Zum Glück gibt es in allen bedrohten Orten sehr engagierte Bürgerinitiativen, die seit einigen Monaten eng zusammenarbeiten. Darüberhinaus entwickelt sich eine Vernetzung mit anderen potentiell von den Zerstörungen des neuen Lithiumrauschs betroffenen Gebieten der Welt. Interessante Erkenntnis dabei: Zumindest in Europa scheint das Bergrecht kaum irgendwo so rückschrittlich und umweltignorant zu sein wie in Deutschland. Es gibt gute Gründe, die Petition „Menschenrecht vor Bergrecht“ zu unterschreiben: osterzgebirge.org/de/2024/11/17/petition-zum-bergrecht-jetzt-mitzeichnen.

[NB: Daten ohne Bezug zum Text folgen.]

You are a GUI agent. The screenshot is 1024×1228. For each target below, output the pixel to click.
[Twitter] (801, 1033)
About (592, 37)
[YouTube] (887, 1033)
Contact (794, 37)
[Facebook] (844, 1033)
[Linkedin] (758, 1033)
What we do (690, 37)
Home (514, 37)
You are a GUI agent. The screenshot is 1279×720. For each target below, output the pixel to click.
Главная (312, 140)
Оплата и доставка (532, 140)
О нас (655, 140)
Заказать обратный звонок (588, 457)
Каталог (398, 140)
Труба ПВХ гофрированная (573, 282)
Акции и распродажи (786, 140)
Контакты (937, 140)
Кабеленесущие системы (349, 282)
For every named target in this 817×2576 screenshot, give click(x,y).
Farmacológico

Ja, wir müssen raus aus den fossilen Brennstoffen, gar keine Frage. Doch es kann keine Lösung sein, einfach den einen Ressourcenüberverbrauch durch einen neuen Ressourcenüberverbrauch zu ersetzen. Immer zu Lasten der ohnehin bereits über ihre Grenzen belasteten Natur. Mindestens so sehr wie an anderen Orten der Welt gilt dies für das Ost-Erzgebirge. Auch ganz ohne übersteigertem Lokalpatriotismus: wir haben hier enorm große Verantwortung für besonders wertvolle „Biologische Vielfalt“. Für völlig überdimensionierte Bergbau-Industrieprojekte ist hier kein Platz – nicht in Zinnwald oder Cínovec, nicht in Liebenau und schon gar nicht im Bielatal, nirgends!

Jens Weber

(leider unscharfes) Foto der am 20.11. in Lauenstein kurz gezeigten „Bielatalvariante“

Versuch der Übertragung der „Bielatalvariante“ vom Foto auf eine OSM-Karte: Mittendrin im geplanten Standort der Fabrik zu Herstellung von Lithium-Hydroxid: die seit 30 Jahren während des alljährlichen Heulagers aufwendig und liebevoll gepflegten „Bielatalbiotope“.